Наверное, скрипка Страдивари с годами становится только лучше. Но тело, которое все тучнеет, которое больше не может сделать сальто... У меня уже не получается объяснить многие вещи, даже если я очень захочу. Знай я об этом раньше, ни за что не стала бы актрисой. Прибавьте к этому забывчивость, которой мне когда-то так не хватало. Мою ненадежную память. У меня все вылетает из головы.

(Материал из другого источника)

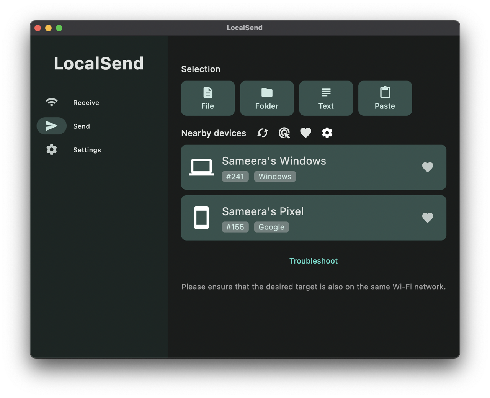This screenshot has height=398, width=490.
Task: Click the phone icon for Sameera's Pixel
Action: [201, 218]
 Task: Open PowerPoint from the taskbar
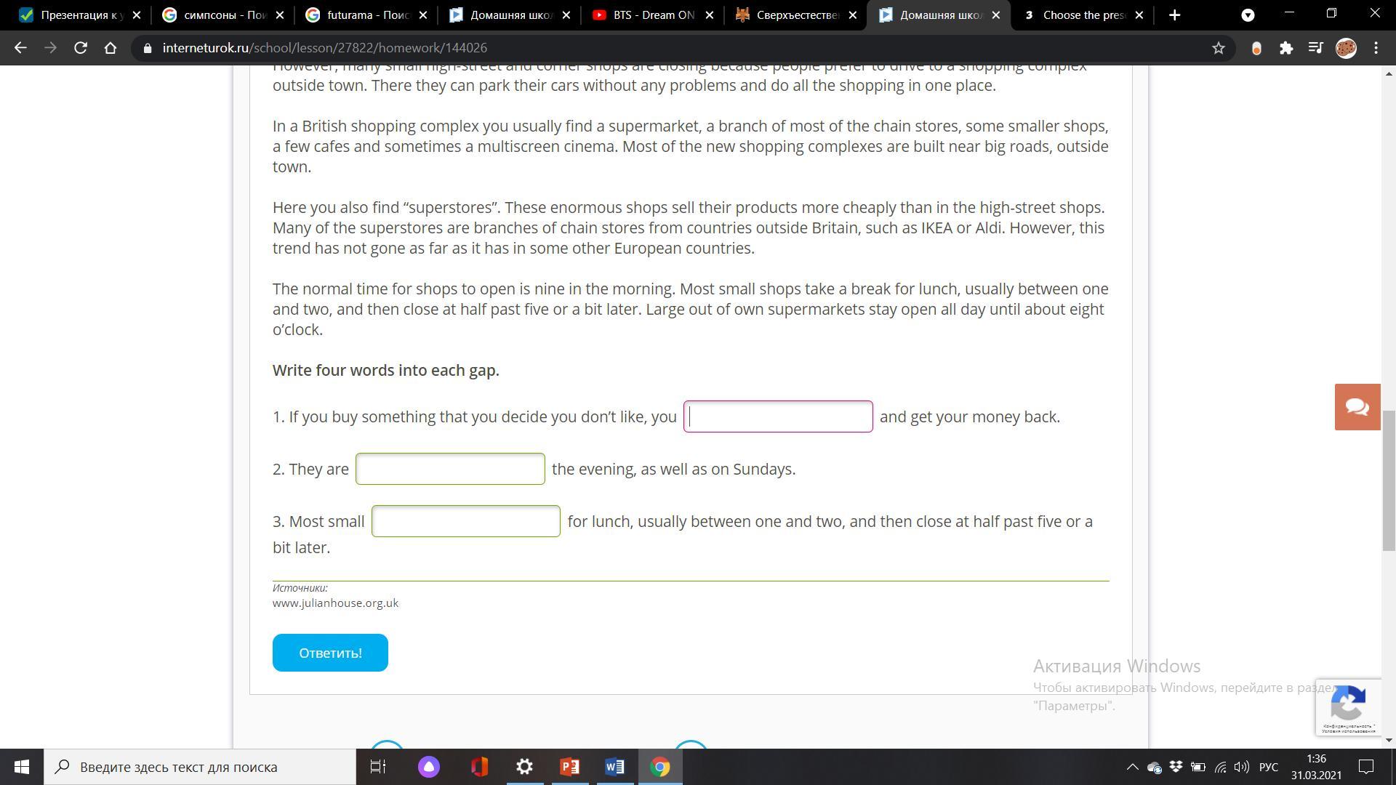click(x=569, y=767)
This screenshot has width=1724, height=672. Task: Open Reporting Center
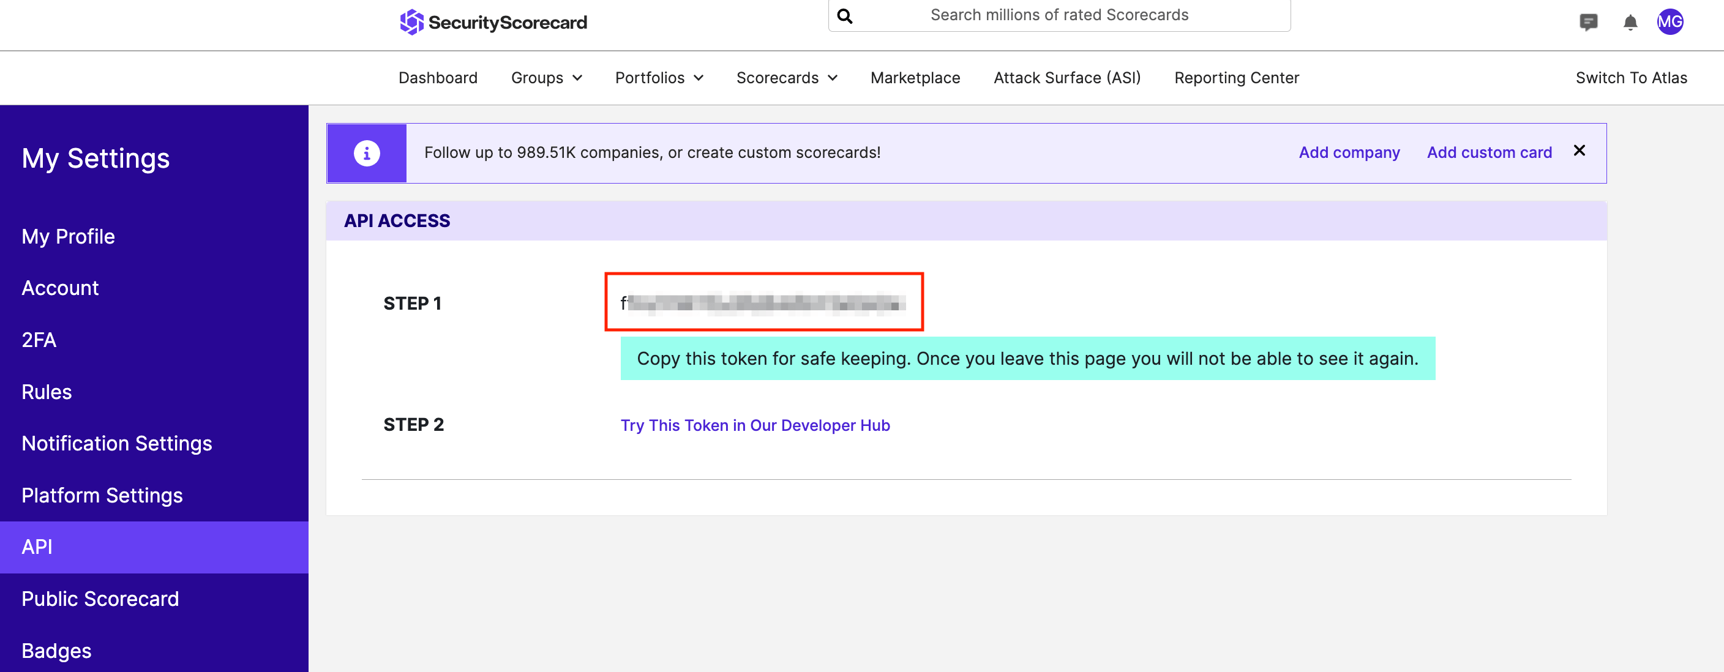pos(1236,78)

Когда я была молодой, я думала, что мне удастся перехитрить жизнь, выбрав профессию, которая позволит мне быть кем угодно. Мужчиной и монстром, невинным дитятей и убийцей, жертвой и повесой, царем и рабом, обманщицей и святошей. Ни жизнь, ни время не были властны надо мной. Я не подчинялась боевому расписанию, которое для меня, как и для всех нас, составила жизнь, — я переворачивала все с ног на голову, меняла, как мне было угодно, перемешивала, перетасовывала. Ах, как мне было жаль танцоров! Говорят, для них в тридцать лет все заканчивается. Некоторые дотягивают до сорока, но это вредит и их репутации, и чувству собственного достоинства, и они кончают в бесславии и одиночестве. Ну а что до актеров, и меня в их числе, они играют, покуда бьется сердце. Их жизнь и работа идут рука об руку. Пока есть одно, есть и другое. Пенсия? Я вас умоляю! Уход! Отставка! Актеры никогда не сдаются, ни за что, они остаются в этом мире, они смело принимают вызов. Не капитулируют перед болью, которую познают, когда теряют близких, не отступают перед лицом болезней. Они всегда играют. Выходят на сцену после операции под общим наркозом, с температурой, разбитыми коленями, поносом, надорванными мышцами, головокружением, учащенным сердцебиением. С онемевшими руками и ногами, в поту, когда щемит сердце. Их лучший друг — традиционная медицина, единственные личные знакомые после двух лет на новом месте — пара врачей, интересующихся искусством, обычно ортопед и хирург.